I May Destroy You review: Uncompromising, personal TV
Staff Reporter | On 08, Jun 2020
This is a spoiler-free review based on the opening four episodes.
“I can only tell you to take care of yourself when possible.” That’s the advice given to Arabella (Michaela Coel) after she was sexually assaulted. Other advice includes doing creative acts to help recovery, as well as identify people around her that she trusts. But I May Destroy You, Coel’s remarkable, ambitious, striking and thought-provoking series, explores just how difficult a notion trust can be today, as it questions concepts of consent in a digital age.
In some ways, the world has changed dramatically and, in many others, it’s exactly the same as it always has been, with exploitation and abuse under-reported and under-discussed. To make a series exploring these issues is a bold move in itself but to make one that doesn’t offer easy answers is even bolder; this is a candid, complex watch that wrestles with big questions in a way that’s designed to challenge an audience.
We meet Arabella as she’s trying to crack her difficult second novel. Her first, Chronicles of a Fed-Up Millennial, was a book made up of tweets that struck a chord with her followers. Actually penning a follow-up, though, turns out to be much harder, and so she ducks out on a deadline in favour of going drinking – and then wakes up the following morning unable to remember anything else that happened. She went to a bar, but where did she go after that? Why has she got a cut above her eye? And why does she keep having recollections of a man in a bathroom doing something that definitely doesn’t seem friendly?
Her life after that night is repeatedly interrupted by flashbacks to that man, a relentless and unsettling barrage of images that leaves us as disoriented as Arabella is – and, as she begins to investigate what happened that evening, we join her on what is initially a pseudo-detective drama. But I May Destroy You is looking to tell more than that story, and the scope widens out to include the lives of those around her, from her friend, Terry (Weruche Opia), an actor trying to make her way in the industry, and fitness instructor Kwame (Paapa Essiedu) to banker Simon (Ami Ameen).

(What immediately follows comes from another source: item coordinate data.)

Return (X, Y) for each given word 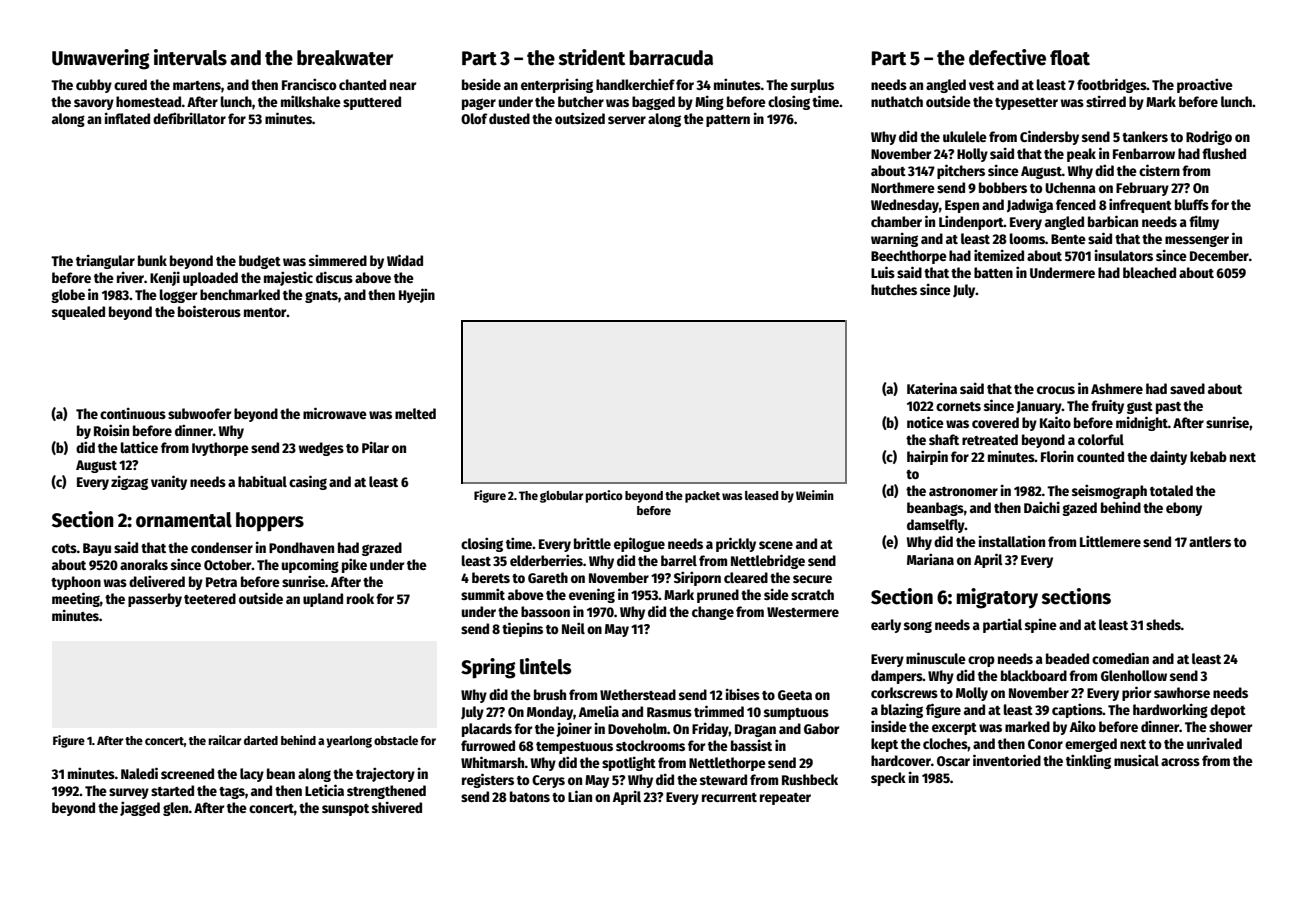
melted (415, 413)
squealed (78, 313)
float (1070, 58)
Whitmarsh (493, 762)
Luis (883, 272)
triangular (105, 261)
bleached (1149, 272)
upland (323, 600)
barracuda (671, 58)
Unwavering (101, 59)
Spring (488, 668)
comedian (1120, 658)
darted (261, 740)
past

Each one of them have their own complicated situations to navigate, and their busy lives lead to encounters that increasingly blur the lines between witting and unwitting participation. The series makes it clear that agreeing to do one thing doesn’t automatically means someone is comfortable doing another thing, and the script’s frank, intimate and nuanced dissection of every step along that spectrum is remarkably well observed. It’s coupled with a non-judgemental attitude towards Arabella, whose habits involving a range of substances aren’t shied away from but also not presented as any form of blame for what happens to her; rather, it spends the time capturing her trauma after the fact, as she becomes incapable of sitting in a bar without nervously looking at every drink nearby.
Threesomes and other hook-ups prove equally as messy, as we watch dates and evenings move fluidly from cheerful and exciting to distressing and uncomfortable. That messiness runs through the whole show, with the cast bringing a realism and naturalism to the rarely simple existence of 20-somethings in contemporary London. Perceptions and presumptions are undermined, while memories and recollections are perpetually proven to be unreliable, all served up with critiques of sexism, Oxbridge elitism and more, and a lot of explicit bedroom sequences. If all of that sounds heavy viewing, you’ll be surprised (unless you’ve seen Coel’s Chewing Gum) just how entertaining I May Destroy You can be, as it sneaks laughs in throughout the show even as it deconstructs the mental image society has given us of victims. With trust able to be exploited and power and consent able to be taken away behind one’s back in so many different ways, what exactly does a victim of rape or abuse look like today?
In 2018, Coel announced that the Edinburgh International TV Festival that she had been assaulted, and the process of her revealing that experience, and coming to terms with what had happened to her, is what inspired I May Destroy You. Written and exec-produced by Coel, who also stars and co-directs several episodes with Sam Miller, the result is a deeply personal piece of television that captures the experience of putting one’s life back together, bit by bit. Over its opening four episodes, there’s no hint yet of what those pieces will add up to – is the title a promise of revenge yet to unfold? – but it promises to be something memorable, distinctive and uncompromising, and leaves you wondering why all TV shows aren’t exploring these issues right now.
I May Destroy You is available on BBC iPlayer until January 2022.